Each week, the students help her pack 100 food bags and fresh food baskets that children in need can take home each Friday to their families.
"The food is donated from Food Bank of the Rockies. And then we buy some of the other food from Food Bank of the Rockies with donations and grants," said Stewart.
The food program provides families with food to make it through the weekend. And it also provides a valuable life lesson for the students.
"Right now, it is teaching me hard work and how to do work for people besides myself," said Mateo, 5th Grade.
"A lot of the friends I have who do get food bags are very grateful for Miss.

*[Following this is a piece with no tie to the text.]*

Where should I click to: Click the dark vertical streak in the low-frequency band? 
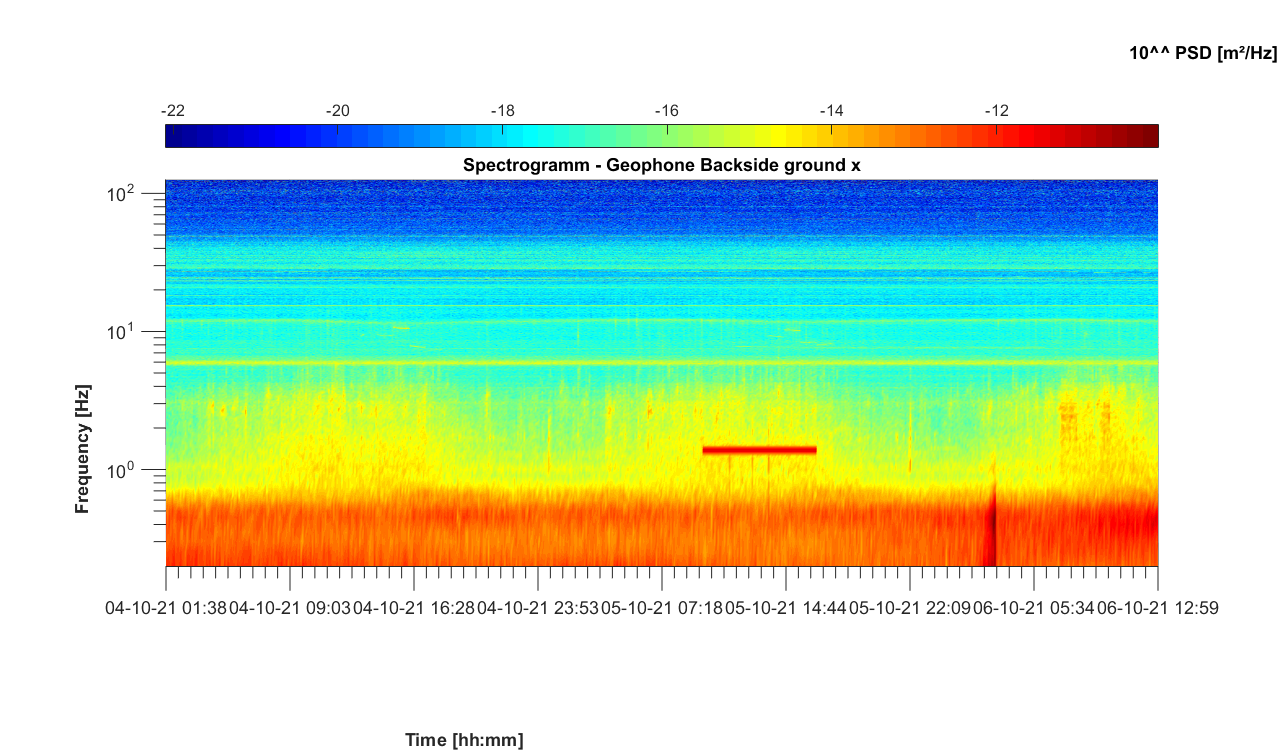(x=993, y=528)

Sandy and everyone that helps," said Jenesis, 5th Grade.
"I think it is very good to think about other people, because some other people don't have what we have," said Acen, 4th Grade.
Hunger shouldn't be a problem that children have to worry about, but many do.
"I realize how hard the parents work and they need to pay the rent and stuff," added Acen.
"They will notice the food is going down and they'll say, 'Are you picking up another order of food this week?'
Because it makes them nervous," said Stewart.
This effort provides about 230 families with food every week of the year.
"It just makes the kids feel good, I think," said Stewart.
"Me and my family thinks this is a blessing for us," said Acen.
It is a blessing started by Sandy Stewart that is making a difference for hundreds of families.
When Denver7 asked little Acen what he thought about the food, his face lit-up in a smile and he said: "It's fresh food and I like it!"